While this is a short read it does promise that I could see how ultralytics YOLO11 could help. Now, I have looked around but can’t seem to find how exactly this could work. Are there any examples on doing exactly this?
It’s doable if the camera is fixed. You can train YOLO11 pose model to get the keypoints of the needle to find the direction it’s pointing towards and then combine that with the predefined markers for the value.
From the article I had hoped for a concrete example. After reading it again I now see it in a different light: its plausible, but the author has not tried it nor provided links to examples. Seems like pure marketing.
Anyway, the idea of first training a model to recognise the gauges seems easy enough. Actually those kind of dials shown in the image I refer to above are recognised as “clocks” with a certainty of close to 1.

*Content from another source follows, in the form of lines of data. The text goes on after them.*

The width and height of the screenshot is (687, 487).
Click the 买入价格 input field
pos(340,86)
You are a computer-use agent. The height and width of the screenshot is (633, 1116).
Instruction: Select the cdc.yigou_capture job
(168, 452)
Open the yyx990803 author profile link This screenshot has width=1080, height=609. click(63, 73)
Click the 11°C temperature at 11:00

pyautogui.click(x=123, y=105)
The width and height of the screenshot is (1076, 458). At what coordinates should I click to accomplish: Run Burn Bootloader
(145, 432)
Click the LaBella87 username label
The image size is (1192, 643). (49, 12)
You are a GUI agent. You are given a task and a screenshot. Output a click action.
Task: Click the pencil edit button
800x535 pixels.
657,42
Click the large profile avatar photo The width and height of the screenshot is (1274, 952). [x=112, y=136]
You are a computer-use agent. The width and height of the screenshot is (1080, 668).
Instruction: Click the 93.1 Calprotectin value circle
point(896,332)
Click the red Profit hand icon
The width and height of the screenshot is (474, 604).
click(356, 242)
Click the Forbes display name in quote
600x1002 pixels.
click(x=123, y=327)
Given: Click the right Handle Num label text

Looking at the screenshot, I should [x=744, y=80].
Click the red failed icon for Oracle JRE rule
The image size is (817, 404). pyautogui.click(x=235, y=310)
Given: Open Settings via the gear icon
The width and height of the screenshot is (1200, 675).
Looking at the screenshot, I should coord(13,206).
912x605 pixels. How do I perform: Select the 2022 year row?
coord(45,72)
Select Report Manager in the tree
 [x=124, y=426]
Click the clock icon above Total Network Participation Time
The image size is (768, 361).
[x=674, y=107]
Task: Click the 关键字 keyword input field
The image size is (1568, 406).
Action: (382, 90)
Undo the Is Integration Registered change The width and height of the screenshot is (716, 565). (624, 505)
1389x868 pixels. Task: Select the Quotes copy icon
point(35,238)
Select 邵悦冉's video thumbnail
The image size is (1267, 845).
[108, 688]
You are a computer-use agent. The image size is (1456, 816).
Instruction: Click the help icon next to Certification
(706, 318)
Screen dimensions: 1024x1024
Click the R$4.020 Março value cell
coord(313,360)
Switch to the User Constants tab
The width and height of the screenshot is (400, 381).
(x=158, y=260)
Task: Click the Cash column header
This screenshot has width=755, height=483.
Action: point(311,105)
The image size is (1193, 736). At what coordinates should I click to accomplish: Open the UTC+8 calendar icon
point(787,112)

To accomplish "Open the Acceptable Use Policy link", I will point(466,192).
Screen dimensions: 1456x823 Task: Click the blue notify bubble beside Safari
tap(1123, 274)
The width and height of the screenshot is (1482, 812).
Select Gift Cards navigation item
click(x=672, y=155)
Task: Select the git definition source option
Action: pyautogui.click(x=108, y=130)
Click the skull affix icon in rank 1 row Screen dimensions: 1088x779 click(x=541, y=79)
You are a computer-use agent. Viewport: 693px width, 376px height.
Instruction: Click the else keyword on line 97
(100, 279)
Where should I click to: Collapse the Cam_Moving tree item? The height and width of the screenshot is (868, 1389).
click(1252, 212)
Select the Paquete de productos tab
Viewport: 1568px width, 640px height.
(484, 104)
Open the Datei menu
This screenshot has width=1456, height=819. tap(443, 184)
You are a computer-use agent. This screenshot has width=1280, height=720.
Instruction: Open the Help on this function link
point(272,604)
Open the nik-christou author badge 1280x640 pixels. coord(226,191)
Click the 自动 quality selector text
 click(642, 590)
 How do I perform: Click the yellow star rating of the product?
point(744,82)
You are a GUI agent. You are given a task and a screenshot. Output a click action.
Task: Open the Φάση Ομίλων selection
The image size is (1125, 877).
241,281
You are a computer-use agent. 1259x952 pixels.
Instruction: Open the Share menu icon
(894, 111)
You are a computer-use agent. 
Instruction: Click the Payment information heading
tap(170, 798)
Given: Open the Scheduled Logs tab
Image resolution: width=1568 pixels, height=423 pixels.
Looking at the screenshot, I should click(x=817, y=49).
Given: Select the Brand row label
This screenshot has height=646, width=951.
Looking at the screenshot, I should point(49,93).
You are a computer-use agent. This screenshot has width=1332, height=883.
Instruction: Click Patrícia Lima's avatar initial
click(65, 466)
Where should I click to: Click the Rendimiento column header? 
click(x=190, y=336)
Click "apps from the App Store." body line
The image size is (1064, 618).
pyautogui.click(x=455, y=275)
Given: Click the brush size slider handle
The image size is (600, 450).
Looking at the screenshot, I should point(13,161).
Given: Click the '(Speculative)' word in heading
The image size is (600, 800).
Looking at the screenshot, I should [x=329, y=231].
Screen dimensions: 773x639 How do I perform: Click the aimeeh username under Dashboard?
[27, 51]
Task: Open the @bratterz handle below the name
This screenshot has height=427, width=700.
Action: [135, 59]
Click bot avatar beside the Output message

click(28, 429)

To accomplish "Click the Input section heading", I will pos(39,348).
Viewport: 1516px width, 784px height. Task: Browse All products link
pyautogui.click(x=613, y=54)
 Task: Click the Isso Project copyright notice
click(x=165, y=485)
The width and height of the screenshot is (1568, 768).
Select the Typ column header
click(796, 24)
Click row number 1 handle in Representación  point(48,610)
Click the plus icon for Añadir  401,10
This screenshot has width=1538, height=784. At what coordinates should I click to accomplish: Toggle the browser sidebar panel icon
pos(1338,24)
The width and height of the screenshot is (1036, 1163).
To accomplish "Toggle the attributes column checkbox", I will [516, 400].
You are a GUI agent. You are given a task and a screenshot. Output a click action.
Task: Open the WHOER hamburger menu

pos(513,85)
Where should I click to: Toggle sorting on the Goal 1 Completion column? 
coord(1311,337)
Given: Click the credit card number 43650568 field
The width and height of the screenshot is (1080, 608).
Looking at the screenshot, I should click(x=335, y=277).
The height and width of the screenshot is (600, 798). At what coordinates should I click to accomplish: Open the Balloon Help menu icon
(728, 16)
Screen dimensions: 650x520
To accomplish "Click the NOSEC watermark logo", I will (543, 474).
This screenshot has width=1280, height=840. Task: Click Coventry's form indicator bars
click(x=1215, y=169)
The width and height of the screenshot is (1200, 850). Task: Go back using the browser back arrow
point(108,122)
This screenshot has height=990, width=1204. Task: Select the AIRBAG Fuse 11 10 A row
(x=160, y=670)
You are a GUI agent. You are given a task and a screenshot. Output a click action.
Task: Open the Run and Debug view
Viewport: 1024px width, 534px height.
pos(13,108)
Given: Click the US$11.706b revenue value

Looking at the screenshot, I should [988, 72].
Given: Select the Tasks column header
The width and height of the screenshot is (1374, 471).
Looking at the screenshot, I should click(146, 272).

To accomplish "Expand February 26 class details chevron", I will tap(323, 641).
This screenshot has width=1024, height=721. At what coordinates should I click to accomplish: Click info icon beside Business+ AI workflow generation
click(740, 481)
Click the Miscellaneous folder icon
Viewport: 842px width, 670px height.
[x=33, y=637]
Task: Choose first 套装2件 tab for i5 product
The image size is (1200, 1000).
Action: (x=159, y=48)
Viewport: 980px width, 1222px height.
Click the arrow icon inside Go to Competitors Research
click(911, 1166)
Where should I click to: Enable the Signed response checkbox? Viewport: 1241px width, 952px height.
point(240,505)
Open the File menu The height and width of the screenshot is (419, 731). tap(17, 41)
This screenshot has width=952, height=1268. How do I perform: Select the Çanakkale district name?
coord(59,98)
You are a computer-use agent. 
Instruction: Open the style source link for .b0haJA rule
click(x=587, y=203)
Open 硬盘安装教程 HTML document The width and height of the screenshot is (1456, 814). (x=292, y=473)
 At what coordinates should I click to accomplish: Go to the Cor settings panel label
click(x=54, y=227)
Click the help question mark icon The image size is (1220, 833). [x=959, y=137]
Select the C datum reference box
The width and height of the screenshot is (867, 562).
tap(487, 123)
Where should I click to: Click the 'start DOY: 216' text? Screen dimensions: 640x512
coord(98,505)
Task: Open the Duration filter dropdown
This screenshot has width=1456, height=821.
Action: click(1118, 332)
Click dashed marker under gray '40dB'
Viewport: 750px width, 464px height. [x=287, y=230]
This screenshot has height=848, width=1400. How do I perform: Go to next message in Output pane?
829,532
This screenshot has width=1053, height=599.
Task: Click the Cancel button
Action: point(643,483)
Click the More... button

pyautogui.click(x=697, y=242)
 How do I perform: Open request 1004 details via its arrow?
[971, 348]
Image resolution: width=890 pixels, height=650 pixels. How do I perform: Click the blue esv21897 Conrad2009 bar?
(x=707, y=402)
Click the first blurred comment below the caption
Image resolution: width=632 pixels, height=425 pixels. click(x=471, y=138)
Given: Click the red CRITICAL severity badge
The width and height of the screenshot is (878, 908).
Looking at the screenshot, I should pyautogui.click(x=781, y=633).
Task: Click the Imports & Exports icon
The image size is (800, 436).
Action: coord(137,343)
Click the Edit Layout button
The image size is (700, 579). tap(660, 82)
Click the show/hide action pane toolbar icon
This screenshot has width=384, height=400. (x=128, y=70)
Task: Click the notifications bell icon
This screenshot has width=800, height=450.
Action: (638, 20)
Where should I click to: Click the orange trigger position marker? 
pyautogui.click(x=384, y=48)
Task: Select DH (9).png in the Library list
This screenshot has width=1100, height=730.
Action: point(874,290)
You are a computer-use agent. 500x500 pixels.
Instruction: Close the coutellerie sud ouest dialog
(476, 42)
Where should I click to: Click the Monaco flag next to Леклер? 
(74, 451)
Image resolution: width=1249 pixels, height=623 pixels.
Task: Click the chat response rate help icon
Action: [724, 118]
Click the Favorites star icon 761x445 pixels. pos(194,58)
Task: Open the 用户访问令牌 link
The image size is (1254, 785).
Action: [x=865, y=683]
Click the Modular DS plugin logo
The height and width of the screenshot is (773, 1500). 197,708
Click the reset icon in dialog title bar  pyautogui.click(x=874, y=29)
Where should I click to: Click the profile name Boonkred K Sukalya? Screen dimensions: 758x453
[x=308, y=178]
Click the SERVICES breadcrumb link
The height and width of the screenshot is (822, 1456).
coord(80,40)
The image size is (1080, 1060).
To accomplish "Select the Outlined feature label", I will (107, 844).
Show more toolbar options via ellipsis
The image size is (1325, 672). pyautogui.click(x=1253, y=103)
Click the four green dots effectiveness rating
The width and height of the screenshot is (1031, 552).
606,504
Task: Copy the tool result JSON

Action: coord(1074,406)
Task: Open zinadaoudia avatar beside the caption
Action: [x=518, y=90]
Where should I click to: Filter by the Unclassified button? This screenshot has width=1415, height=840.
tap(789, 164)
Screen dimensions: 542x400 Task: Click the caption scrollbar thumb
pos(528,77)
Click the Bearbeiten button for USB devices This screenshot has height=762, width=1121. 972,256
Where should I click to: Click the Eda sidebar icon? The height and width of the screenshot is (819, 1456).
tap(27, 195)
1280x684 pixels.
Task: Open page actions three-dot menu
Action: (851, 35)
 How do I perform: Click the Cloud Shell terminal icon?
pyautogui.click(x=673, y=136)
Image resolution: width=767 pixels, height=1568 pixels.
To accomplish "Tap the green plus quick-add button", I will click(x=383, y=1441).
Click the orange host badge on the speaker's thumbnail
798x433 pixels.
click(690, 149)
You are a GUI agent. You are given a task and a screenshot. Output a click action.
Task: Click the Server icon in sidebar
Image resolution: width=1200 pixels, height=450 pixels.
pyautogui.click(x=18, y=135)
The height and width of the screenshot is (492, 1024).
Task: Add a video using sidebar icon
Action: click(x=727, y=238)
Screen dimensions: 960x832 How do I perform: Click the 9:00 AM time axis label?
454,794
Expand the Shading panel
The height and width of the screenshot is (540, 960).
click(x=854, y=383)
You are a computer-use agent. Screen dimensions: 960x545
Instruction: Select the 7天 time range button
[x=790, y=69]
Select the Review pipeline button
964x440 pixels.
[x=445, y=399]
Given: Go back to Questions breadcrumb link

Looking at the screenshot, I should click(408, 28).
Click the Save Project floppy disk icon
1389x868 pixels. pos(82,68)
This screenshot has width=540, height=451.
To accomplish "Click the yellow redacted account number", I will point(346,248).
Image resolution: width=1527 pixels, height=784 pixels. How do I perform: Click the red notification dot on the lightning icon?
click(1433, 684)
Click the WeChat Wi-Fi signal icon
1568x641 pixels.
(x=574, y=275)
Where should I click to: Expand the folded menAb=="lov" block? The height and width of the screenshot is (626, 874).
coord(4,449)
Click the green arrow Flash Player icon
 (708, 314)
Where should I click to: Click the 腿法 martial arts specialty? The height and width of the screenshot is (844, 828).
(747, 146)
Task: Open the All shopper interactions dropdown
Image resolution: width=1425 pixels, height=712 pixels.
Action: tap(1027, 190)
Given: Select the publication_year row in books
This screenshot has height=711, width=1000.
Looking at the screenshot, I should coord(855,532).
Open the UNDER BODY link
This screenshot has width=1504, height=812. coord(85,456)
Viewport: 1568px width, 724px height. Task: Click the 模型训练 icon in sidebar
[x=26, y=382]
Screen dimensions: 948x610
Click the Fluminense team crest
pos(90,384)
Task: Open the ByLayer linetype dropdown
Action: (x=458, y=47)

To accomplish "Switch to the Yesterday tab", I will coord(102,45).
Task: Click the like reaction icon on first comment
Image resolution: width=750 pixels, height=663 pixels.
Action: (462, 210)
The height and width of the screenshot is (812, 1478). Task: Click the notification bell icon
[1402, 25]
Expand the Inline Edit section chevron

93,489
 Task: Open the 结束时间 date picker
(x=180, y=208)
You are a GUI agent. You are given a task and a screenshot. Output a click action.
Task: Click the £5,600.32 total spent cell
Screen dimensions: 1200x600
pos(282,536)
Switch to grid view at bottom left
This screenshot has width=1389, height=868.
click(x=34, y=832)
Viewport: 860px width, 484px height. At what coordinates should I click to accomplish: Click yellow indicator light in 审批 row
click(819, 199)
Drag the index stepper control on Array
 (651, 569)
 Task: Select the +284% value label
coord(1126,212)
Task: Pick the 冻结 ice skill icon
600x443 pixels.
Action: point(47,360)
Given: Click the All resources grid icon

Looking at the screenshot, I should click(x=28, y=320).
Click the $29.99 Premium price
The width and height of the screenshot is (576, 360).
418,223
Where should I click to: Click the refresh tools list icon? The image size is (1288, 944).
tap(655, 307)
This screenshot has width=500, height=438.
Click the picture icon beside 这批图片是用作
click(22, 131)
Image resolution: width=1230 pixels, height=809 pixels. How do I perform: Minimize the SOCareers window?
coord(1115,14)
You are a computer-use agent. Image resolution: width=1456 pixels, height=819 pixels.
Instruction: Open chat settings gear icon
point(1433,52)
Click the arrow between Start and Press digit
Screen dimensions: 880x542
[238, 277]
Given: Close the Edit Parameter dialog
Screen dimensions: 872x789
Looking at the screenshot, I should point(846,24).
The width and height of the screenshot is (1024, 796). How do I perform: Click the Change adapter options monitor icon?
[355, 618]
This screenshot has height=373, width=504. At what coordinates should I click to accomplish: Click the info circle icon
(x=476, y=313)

The next step in the article is using instance segmentation, however as far as I can understand on this video Instance Segmentation - Ultralytics YOLO Docs it not only detects and draws the surrounding box and label, but masks out the area the object actually takes up and then mask out the surroundings. While this might be a useful step, it is unclear to me how to split up the dial object into smaller items.
Now, more to your point @Toxite, a pose model could probably be used to figure out where the hand points and then ocr read the number at the end of that. While I have a good idea of how to ocr read the number once found, I have no idea of how to train a pose model for this kind of use.
If anyone has more insight and examples please advice.
You need to label the keypoints on the image using a labeling tool. Like labeling the tail and head if the needle. You can look for keypoint labeling tool. CVAT for example supports keypoint labeling. Once you have the dataset, you just train the model.